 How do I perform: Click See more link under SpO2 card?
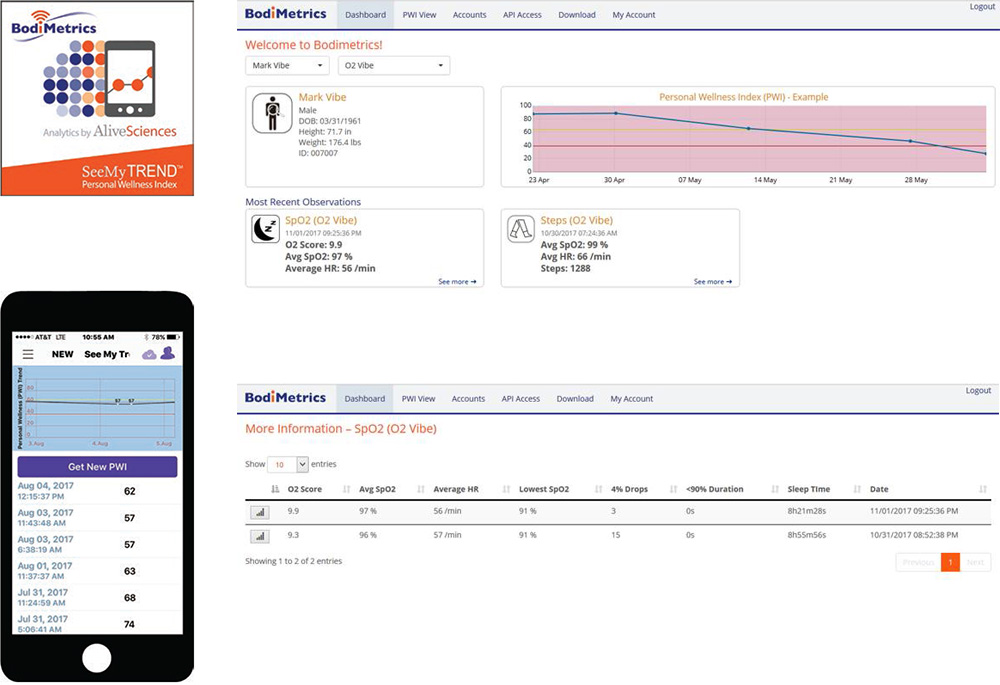(x=457, y=282)
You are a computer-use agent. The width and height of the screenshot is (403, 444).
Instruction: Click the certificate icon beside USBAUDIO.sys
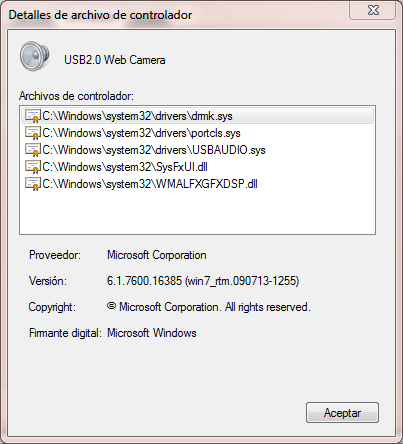(x=33, y=150)
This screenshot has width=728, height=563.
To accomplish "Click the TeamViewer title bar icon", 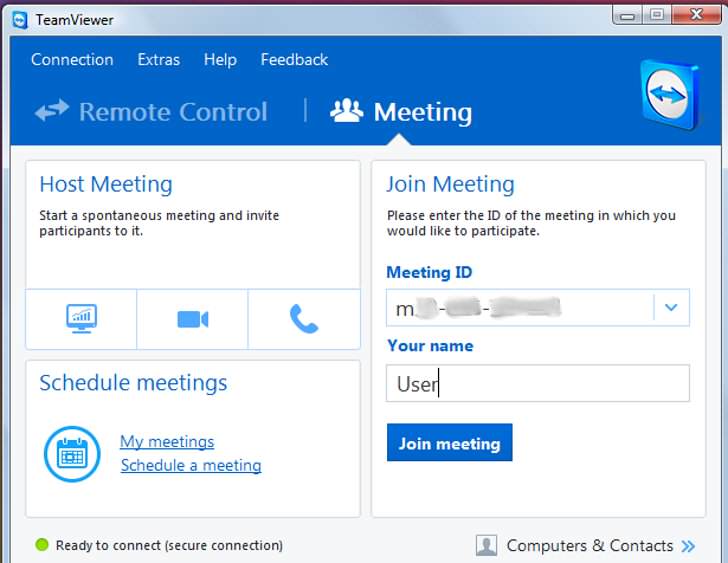I will pos(19,19).
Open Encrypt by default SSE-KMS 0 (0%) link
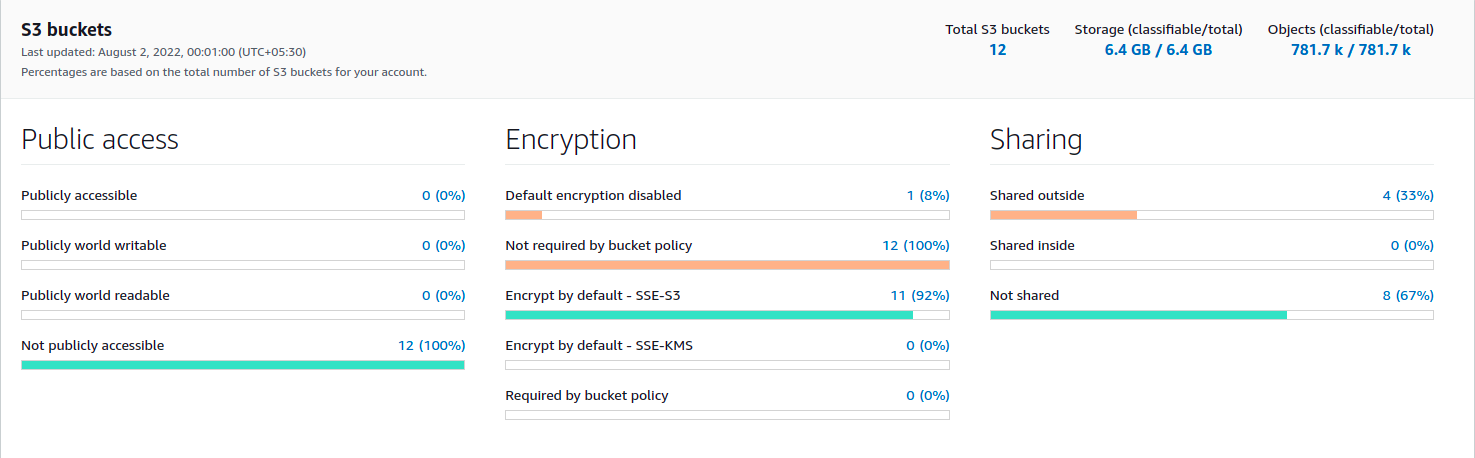The width and height of the screenshot is (1475, 458). tap(927, 346)
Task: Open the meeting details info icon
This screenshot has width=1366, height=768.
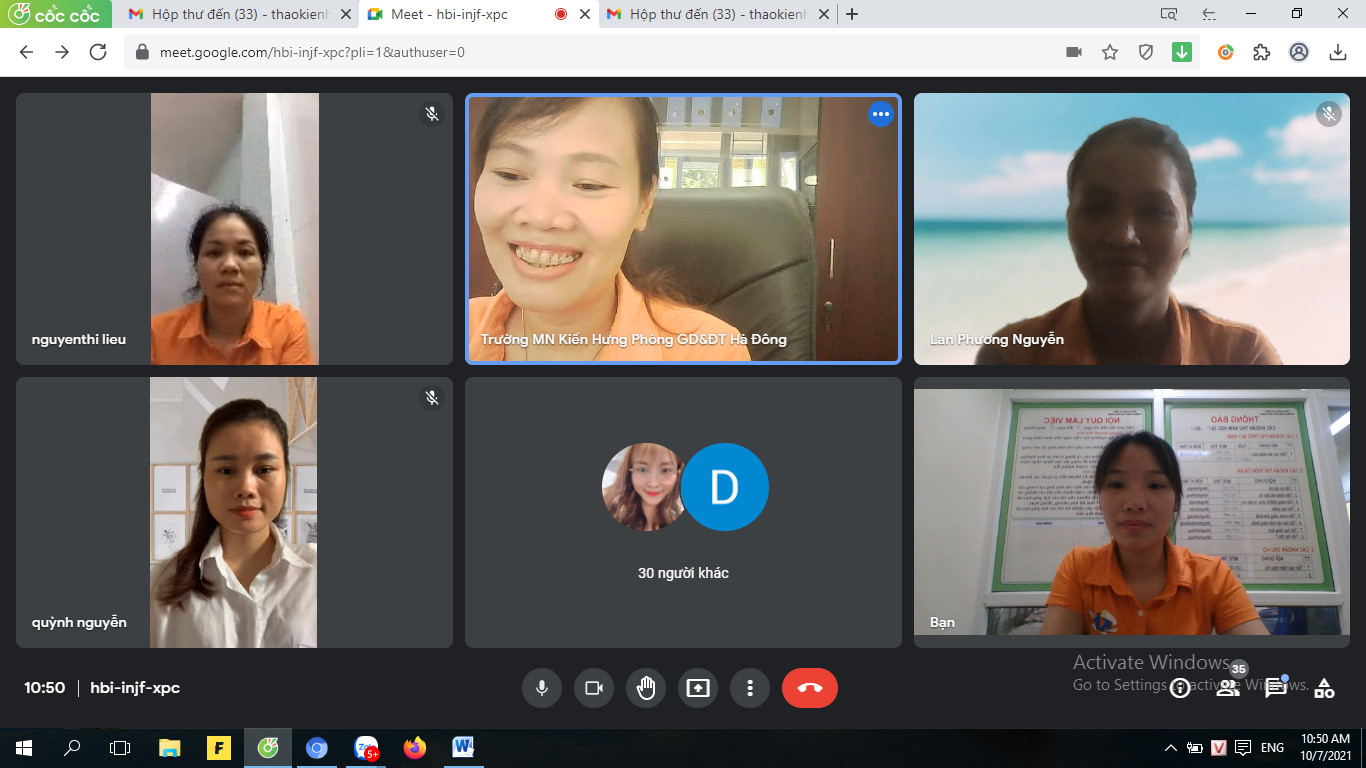Action: point(1180,688)
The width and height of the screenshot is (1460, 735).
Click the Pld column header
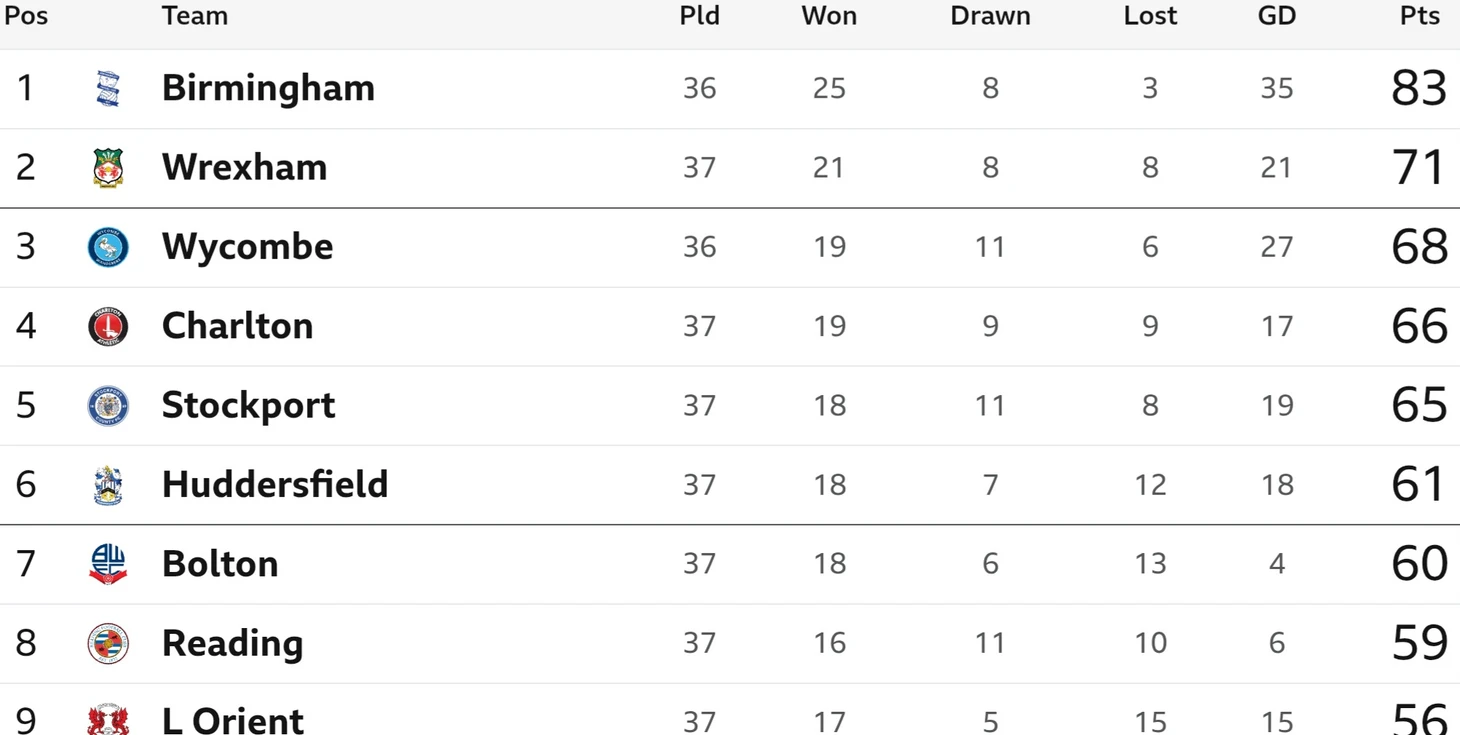[x=699, y=16]
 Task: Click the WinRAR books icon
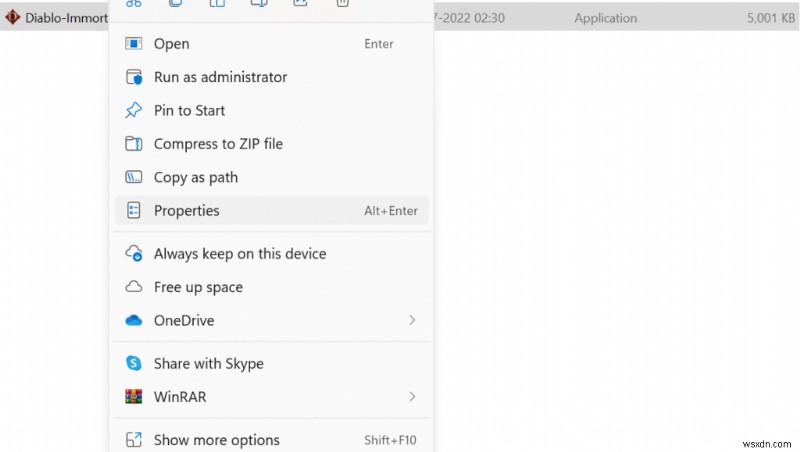133,397
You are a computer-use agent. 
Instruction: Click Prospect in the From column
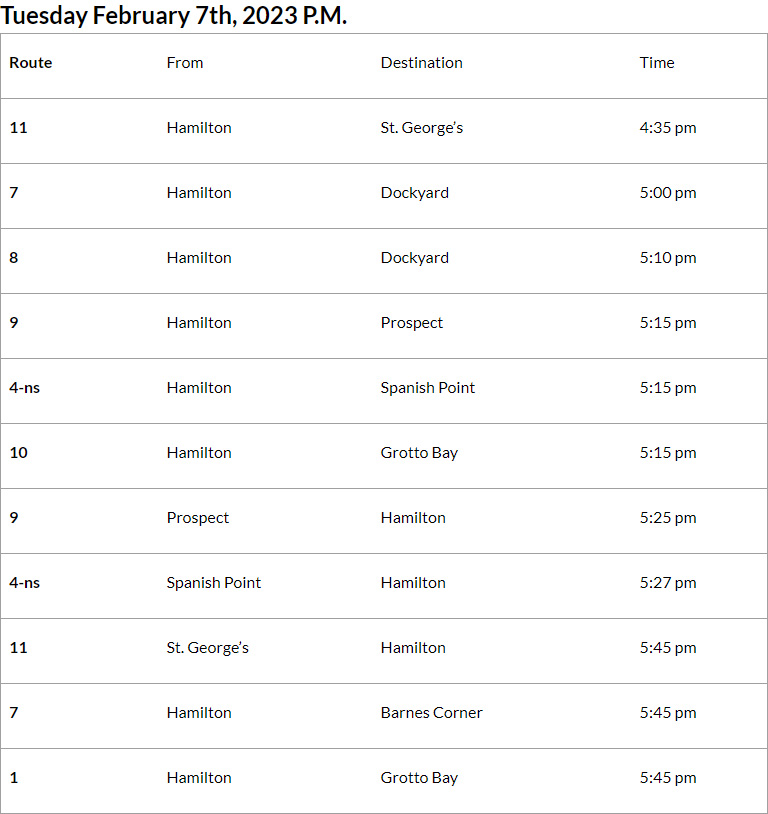pos(198,517)
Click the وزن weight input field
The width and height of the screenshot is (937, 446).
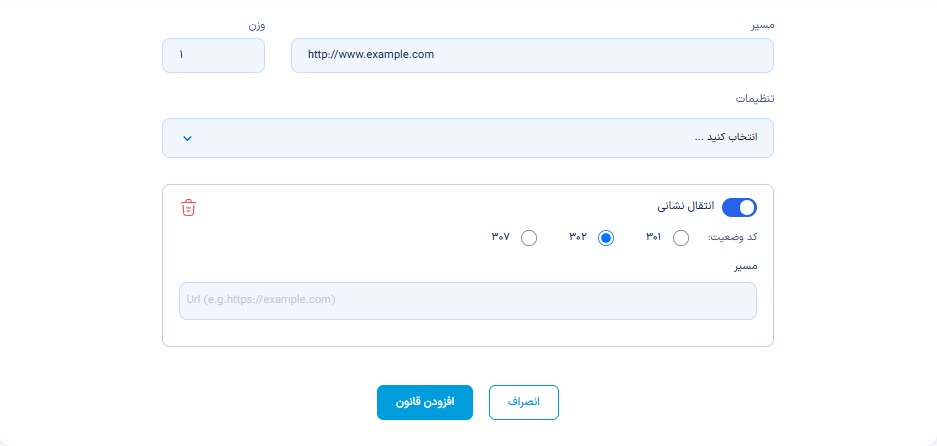coord(213,56)
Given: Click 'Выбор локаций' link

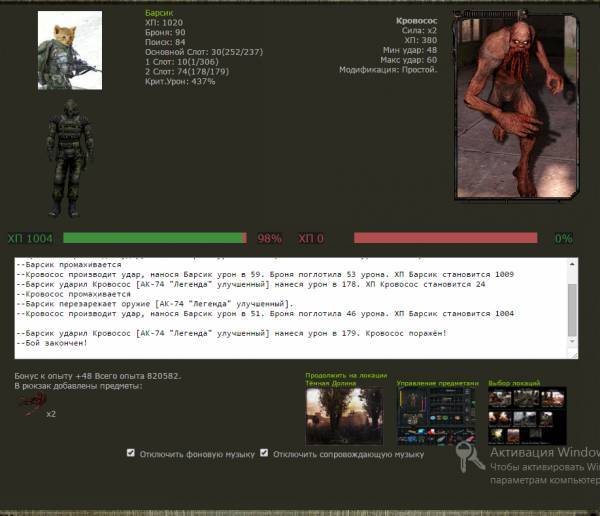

+--

**ABOUT THIS EXERCISE:** Please return, without any change, the lines from the line containing "Instruction: Click Prospect" through the last line of the entries, dropping the pictures.

**RESPONSE TO THIS EXERCISE:**
Instruction: Click Prospect in the From column
pos(198,517)
Click the وزن weight input field
The width and height of the screenshot is (937, 446).
coord(213,56)
Given: Click 'Выбор локаций' link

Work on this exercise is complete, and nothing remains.